According to various estimates, Wagner has between 1,000-12,000 members in Libya, who have a key role on the battlefield and in Haftar's activities. One of the most common mistakes made is to consider Wagner only as a mercenary company. In reality, its commanders are connected to Russian intelligence services.
The group also receives regular supplies from Russian military planes – four such flights were registered alone in mid-August – while mercenaries have taken part in the construction of the Sirte-Al-Jufrah axis defence lines and oversee prisoners, who are often interrogated and tortured.
The other of Wagner's tasks is to protect the interests of Russian businesses, such as oil reserves and mineral mining. However, Russia's role in Libya does not end with Haftar. Moscow prints Libyan banknotes and delivers them to Benghazi just as the Russians also do for the Assad regime in Syria.
To date, every leaked document and investigation leads to the conclusion that Russian mercenaries will not end their role in Libya or elsewhere anytime soon.
According to leading researcher on Russia, Sergey Sukhankin, although Moscow is “slowing down a little bit, Russia is not out of Libya”. This is in no small part due to the presence of Wagner.
While the campaign in support of Saif al-Islam has so far stalled, his name is back in the media headlines, and this suits the Russian efforts to undermine the government in Tripoli.
The Russian state is making significant efforts to set up a presence in the areas it wants, and Wagner is one of its main tools. The signals are clear that the Russians sent their men, including military personnel, to Libya long before Haftar's offensive in 2019.
They also have serious ambitions in Chad, Niger, and the Central African Republic (CAR), and Libya is a springboard for their presence. Russian military planes are still arriving in Libya, and bases like Al-Jufrah have been reinforced.

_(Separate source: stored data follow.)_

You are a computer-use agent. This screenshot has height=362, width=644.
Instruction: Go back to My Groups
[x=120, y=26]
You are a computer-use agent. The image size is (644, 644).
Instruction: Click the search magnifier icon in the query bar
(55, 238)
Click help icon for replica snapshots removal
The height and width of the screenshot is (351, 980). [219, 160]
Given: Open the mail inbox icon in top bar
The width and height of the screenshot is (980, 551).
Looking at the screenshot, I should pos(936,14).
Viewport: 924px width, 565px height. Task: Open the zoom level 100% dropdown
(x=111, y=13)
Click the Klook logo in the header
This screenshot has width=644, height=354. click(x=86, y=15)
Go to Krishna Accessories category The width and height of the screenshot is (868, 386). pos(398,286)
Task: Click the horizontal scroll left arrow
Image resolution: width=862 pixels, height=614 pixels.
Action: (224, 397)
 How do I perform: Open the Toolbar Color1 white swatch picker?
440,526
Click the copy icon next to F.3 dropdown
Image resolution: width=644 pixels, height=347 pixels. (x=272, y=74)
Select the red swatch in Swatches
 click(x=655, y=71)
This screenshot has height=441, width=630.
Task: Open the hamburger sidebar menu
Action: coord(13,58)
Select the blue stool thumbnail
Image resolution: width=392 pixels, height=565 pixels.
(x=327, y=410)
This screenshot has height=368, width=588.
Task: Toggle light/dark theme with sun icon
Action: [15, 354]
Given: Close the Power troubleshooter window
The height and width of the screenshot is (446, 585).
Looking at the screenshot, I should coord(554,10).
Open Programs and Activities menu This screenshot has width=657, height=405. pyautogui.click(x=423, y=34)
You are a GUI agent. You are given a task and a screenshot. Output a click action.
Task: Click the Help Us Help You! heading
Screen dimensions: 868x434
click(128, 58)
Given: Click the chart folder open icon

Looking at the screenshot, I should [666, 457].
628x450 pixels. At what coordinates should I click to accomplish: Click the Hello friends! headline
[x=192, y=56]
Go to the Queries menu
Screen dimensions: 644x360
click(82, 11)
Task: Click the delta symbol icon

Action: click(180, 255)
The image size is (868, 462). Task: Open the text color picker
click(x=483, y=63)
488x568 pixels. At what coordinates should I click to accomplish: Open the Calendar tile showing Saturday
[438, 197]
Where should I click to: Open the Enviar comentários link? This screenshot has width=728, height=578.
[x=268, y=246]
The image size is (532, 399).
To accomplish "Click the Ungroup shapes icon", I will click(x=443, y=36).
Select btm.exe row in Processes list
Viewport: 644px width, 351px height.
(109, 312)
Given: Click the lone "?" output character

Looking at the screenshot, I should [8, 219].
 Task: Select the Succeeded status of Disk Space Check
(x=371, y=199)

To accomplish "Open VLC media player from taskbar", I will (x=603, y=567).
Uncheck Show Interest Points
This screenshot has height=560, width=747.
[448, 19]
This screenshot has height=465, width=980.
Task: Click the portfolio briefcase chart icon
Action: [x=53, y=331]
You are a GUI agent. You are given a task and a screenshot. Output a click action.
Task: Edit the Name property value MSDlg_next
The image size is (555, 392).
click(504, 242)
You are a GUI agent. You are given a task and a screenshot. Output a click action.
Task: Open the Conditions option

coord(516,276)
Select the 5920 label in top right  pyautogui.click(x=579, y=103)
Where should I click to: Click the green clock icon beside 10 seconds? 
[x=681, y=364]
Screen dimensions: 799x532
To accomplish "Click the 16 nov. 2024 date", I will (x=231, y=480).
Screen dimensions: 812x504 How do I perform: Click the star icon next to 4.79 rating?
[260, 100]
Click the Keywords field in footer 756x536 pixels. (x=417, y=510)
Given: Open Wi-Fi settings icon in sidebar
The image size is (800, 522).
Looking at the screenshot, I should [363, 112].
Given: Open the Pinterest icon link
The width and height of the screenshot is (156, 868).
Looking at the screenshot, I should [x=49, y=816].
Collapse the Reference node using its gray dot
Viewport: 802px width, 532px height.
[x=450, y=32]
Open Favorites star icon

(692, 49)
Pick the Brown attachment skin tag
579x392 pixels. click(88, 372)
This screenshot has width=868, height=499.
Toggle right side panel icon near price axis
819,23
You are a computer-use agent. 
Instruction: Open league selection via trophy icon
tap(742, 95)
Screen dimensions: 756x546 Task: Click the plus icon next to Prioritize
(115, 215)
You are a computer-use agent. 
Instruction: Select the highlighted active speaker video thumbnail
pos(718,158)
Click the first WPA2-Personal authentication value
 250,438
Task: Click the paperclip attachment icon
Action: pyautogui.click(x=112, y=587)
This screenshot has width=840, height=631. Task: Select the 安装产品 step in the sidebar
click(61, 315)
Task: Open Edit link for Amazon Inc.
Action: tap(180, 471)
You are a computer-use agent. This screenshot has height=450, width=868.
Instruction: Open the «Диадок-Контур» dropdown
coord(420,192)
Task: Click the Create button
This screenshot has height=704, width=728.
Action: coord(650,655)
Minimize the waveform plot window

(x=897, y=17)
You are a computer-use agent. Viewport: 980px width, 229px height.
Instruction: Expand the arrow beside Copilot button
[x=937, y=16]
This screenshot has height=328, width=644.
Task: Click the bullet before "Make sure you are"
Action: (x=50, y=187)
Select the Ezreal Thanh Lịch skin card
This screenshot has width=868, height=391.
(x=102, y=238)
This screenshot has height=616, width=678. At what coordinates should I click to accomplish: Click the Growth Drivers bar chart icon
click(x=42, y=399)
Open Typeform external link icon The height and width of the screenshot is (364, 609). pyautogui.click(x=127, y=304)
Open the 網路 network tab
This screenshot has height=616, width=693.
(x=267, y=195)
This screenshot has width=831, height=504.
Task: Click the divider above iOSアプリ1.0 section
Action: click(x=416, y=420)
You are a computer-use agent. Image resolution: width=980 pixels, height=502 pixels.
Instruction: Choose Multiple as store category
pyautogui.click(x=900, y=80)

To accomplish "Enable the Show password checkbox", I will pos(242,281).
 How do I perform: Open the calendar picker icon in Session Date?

The data on the tablet, as reported by the BBC, shows that the information available so far is that Russian forces are capable of torturing and killing if necessary to cover the tracks of hybrid warfare tools such as mercenaries. There are also Special Forces officers among the mercenary circles, and the two structures are deeply connected.
According to Sukhankin, the Kremlin has no plans to withdraw from Libya any time soon, and it is anyone’s guess how many more tablets with information on them exist in Wagner’s areas of operation in southern and eastern Libya.
For the moment, Russia does not want an escalation in Libya, Sukhankin says, but the main reason is that their attention right now is on other areas, such as Afghanistan. The signals are clear, though, that the Kremlin is well-prepared for future tensions.
Ruslan Trad is the author of 'The Murder of a Revolution' and co-author of 'The Russian Invisible Armies'. His journalistic work is focused on PMCs, Syria, and conflict zones.